> [GOAL OF THE EXERCISE]:
Set down exactly, from the records below, the line with "Task: Click the Hesap Alanı value 8.990,74 m²" through the line with "Task: Open the USD/JPY currency pair dropdown", and nothing else.

(Pixel coordinate grounding data)
☆ ☆ ☆ ☆ ☆

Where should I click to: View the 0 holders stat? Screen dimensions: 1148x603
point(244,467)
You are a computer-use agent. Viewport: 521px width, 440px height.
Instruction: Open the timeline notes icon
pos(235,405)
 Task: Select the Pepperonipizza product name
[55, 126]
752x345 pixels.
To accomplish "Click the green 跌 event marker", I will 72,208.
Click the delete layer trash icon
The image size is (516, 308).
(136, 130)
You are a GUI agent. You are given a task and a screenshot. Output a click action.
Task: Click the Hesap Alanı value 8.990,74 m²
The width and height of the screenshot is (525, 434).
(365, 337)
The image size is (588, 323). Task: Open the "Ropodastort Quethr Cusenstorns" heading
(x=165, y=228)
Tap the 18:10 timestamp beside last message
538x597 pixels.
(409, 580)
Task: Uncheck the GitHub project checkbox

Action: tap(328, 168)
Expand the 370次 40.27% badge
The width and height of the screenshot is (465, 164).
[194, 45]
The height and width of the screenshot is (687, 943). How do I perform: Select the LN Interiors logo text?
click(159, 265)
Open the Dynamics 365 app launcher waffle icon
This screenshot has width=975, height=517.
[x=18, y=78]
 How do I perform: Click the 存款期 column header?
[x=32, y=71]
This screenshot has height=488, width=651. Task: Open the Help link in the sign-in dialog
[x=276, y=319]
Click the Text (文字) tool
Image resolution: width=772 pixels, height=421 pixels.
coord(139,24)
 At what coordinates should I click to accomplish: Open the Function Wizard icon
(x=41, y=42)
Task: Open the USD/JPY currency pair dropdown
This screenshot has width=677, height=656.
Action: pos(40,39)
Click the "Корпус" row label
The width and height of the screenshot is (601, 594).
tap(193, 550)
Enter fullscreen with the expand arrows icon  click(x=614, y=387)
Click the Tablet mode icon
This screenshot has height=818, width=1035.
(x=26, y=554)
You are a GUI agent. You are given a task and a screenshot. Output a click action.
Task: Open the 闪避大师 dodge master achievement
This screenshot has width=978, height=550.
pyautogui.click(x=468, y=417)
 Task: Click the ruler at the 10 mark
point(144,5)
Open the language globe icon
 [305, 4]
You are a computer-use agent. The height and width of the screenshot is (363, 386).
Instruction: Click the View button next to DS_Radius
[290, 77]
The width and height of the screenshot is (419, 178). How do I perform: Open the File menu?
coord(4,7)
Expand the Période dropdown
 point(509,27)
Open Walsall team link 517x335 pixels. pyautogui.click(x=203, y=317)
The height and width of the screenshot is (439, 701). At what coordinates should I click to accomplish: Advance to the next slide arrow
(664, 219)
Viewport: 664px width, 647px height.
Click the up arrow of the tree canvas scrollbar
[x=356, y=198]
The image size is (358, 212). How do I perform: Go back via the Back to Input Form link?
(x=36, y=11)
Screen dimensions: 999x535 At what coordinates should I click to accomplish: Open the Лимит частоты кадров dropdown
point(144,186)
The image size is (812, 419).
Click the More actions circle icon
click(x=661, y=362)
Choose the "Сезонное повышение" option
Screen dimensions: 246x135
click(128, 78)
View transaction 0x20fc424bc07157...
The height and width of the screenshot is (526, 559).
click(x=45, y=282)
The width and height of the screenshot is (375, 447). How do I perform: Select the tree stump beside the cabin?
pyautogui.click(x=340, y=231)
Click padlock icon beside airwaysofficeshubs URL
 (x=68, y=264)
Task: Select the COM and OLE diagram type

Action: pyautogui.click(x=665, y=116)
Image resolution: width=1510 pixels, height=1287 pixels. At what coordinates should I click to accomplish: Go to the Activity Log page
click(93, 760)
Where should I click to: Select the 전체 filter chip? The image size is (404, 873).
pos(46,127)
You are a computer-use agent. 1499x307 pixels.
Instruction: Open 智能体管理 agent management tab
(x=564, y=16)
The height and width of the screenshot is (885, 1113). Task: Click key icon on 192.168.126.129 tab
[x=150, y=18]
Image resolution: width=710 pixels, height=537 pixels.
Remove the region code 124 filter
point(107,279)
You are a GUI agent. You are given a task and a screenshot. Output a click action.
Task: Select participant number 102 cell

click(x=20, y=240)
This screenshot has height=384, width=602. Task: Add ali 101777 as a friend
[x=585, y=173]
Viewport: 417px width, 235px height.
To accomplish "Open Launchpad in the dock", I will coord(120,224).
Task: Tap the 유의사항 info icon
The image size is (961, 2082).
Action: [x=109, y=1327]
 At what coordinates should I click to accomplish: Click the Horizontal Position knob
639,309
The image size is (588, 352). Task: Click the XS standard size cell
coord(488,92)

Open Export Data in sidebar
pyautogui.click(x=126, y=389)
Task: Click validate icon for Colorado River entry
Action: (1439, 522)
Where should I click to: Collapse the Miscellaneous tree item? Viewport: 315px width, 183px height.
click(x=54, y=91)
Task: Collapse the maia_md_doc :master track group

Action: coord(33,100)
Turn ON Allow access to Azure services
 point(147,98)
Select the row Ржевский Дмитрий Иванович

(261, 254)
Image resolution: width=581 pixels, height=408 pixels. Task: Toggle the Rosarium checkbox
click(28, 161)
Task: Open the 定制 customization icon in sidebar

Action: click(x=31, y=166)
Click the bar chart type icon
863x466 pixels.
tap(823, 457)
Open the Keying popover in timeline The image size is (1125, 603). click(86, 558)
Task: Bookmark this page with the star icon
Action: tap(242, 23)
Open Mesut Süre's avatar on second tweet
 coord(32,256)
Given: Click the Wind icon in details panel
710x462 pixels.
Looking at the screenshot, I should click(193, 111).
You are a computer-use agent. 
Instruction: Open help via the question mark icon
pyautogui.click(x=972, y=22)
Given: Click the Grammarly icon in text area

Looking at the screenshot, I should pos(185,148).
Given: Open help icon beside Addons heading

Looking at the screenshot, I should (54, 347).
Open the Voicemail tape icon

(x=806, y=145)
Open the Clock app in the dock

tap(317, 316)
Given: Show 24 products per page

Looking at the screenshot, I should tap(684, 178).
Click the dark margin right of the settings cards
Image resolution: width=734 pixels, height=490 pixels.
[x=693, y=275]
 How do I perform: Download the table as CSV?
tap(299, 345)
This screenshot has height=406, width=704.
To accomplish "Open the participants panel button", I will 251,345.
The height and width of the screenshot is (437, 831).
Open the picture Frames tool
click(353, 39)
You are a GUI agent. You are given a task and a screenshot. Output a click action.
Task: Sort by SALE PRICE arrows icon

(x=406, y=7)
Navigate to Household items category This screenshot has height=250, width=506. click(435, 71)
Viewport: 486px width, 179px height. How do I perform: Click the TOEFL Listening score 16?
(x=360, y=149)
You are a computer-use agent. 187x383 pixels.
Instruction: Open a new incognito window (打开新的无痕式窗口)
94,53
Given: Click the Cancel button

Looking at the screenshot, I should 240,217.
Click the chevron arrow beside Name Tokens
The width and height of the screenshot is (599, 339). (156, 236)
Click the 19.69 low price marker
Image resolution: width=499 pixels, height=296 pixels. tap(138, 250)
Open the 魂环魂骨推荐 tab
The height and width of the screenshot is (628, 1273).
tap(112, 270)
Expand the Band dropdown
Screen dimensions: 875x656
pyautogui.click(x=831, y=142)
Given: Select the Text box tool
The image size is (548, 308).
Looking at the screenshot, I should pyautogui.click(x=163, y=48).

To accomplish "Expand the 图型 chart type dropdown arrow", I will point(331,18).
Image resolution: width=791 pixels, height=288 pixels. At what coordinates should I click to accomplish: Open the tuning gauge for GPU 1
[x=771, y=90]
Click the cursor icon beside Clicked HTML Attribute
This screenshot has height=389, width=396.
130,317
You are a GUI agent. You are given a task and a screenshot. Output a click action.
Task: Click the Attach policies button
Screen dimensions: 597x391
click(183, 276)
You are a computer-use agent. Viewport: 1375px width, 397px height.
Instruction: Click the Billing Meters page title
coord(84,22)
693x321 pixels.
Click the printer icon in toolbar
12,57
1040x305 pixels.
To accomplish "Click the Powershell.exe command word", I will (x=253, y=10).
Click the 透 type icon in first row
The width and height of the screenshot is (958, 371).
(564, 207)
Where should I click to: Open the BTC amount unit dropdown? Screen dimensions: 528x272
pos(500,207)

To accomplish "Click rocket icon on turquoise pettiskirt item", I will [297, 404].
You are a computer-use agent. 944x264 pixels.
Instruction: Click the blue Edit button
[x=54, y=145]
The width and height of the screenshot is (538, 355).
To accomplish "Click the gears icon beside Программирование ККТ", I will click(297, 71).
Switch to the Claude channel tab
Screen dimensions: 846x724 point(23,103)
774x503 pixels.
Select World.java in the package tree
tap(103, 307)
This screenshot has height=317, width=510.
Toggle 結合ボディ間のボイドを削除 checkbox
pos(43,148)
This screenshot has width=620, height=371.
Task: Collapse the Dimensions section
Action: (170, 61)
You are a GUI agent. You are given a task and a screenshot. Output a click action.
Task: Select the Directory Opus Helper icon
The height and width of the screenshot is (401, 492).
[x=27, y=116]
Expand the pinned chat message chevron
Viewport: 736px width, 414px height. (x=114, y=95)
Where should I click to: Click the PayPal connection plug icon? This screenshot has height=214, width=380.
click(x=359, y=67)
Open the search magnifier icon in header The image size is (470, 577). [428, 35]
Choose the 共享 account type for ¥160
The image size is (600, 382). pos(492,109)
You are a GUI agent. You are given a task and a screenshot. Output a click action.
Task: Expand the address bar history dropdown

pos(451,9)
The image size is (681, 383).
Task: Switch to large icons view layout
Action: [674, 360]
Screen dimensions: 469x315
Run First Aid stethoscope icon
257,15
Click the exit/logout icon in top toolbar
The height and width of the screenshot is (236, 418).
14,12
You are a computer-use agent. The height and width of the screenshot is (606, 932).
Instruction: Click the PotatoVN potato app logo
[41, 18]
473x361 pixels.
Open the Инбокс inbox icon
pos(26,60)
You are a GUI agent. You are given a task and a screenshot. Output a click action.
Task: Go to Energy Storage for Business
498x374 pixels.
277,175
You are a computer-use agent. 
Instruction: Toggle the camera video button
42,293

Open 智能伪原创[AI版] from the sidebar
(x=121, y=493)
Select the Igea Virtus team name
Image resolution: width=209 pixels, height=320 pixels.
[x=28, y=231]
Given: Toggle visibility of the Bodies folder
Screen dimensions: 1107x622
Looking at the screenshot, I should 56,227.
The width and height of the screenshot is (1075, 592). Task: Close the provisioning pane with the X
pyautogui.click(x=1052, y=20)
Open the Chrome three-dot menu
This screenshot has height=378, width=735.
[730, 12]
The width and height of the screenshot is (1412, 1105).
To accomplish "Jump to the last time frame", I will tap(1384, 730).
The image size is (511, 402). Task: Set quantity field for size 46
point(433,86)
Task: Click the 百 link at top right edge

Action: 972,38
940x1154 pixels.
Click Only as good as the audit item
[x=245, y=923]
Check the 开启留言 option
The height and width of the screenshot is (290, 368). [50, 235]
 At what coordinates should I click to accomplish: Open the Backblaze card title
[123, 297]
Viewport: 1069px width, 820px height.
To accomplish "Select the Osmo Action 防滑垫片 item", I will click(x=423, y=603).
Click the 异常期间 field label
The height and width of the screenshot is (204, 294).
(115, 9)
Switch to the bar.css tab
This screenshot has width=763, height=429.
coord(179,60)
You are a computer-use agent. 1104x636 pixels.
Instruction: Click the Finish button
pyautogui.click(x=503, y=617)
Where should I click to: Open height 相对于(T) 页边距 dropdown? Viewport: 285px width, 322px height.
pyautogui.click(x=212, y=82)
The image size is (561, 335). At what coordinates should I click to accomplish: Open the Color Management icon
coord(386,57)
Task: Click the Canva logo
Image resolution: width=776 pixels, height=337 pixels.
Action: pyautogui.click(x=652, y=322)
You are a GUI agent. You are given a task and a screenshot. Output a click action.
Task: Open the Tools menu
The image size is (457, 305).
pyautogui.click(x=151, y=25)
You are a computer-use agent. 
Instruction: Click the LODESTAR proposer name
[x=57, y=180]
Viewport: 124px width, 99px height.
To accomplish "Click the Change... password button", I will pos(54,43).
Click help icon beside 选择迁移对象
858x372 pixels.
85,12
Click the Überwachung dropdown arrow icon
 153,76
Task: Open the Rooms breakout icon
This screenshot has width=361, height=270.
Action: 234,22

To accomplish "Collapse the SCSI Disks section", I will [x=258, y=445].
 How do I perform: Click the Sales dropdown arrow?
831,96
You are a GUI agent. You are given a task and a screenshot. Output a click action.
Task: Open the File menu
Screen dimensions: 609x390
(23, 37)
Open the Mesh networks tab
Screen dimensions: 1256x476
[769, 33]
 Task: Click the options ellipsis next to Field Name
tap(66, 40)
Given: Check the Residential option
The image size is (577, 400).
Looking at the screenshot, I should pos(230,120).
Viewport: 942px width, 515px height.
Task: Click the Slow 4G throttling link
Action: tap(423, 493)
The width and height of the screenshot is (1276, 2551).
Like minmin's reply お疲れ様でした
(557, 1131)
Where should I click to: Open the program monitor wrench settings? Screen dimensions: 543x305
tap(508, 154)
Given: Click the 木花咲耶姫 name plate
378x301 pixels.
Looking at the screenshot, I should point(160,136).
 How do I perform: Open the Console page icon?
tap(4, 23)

☆ ☆ ☆ ☆ ☆

> [YOUR RESPONSE]:
Task: Click the Hesap Alanı value 8.990,74 m²
The width and height of the screenshot is (525, 434).
(365, 337)
The image size is (588, 323). Task: Open the "Ropodastort Quethr Cusenstorns" heading
(x=165, y=228)
Tap the 18:10 timestamp beside last message
538x597 pixels.
(409, 580)
Task: Uncheck the GitHub project checkbox

Action: tap(328, 168)
Expand the 370次 40.27% badge
The width and height of the screenshot is (465, 164).
[194, 45]
The height and width of the screenshot is (687, 943). How do I perform: Select the LN Interiors logo text?
click(159, 265)
Open the Dynamics 365 app launcher waffle icon
This screenshot has width=975, height=517.
[x=18, y=78]
 How do I perform: Click the 存款期 column header?
[x=32, y=71]
This screenshot has height=488, width=651. Task: Open the Help link in the sign-in dialog
[x=276, y=319]
Click the Text (文字) tool
Image resolution: width=772 pixels, height=421 pixels.
coord(139,24)
 At what coordinates should I click to accomplish: Open the Function Wizard icon
(x=41, y=42)
Task: Open the USD/JPY currency pair dropdown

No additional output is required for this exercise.